15/5/19

La banalidad del mal.


La doblez lingüística de nuestro tiempo ha prostituido este sintagma que definiera la imperdonable estupidez criminal. De concepto descriptivo se ha convertido en una etiqueta para designar torpes y grotescos comportamientos de garrafón. Mientras adopta su impúdica pose de celestina remendona y zalamera, el filisteo quizás atisba en su acepción exacta la denuncia de su implacable impersonalidad. Procede, pues, a desactivarla con melosa entonación, a fin de ocultar que en la maldad humana le resulta intolerable su (in)sustancialidad, brutal e inmediata. Procura imponerle una trivialidad que la revista de insincero interés. Se sentiría así eximido de asumir la responsabilidad de combatir el horror que no le conviene o que le beneficia. Con gesto ofendido y solidario, banalizará el mal como esa anécdota de mal gusto cuyo relato otorga, junto a la superioridad moral, una distinción estética.
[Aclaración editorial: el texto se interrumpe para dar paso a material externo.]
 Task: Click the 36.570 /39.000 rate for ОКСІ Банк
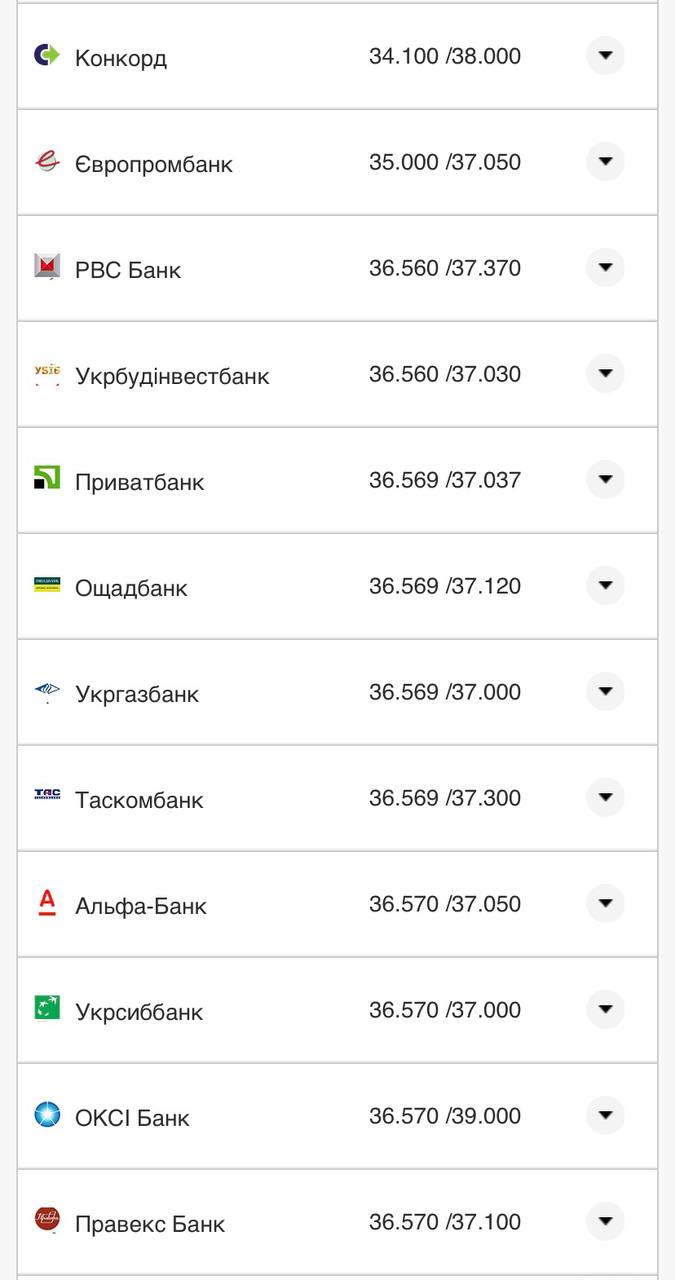click(x=446, y=1116)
Sobre según qué situaciones se cuidará de pasar de puntillas, sorteando la acusación de insensibilidad. Si pudiera diagnosticarlo a su medida, el mal debería pasar por una disfunción más o menos duradera. De lograr que fuera realmente banal, se volvería innecesario, irrelevante y, en suma, prescindible. ¿Acaso a un filisteo no le espanta más un gato ahorcado que la decapitación de un cristiano?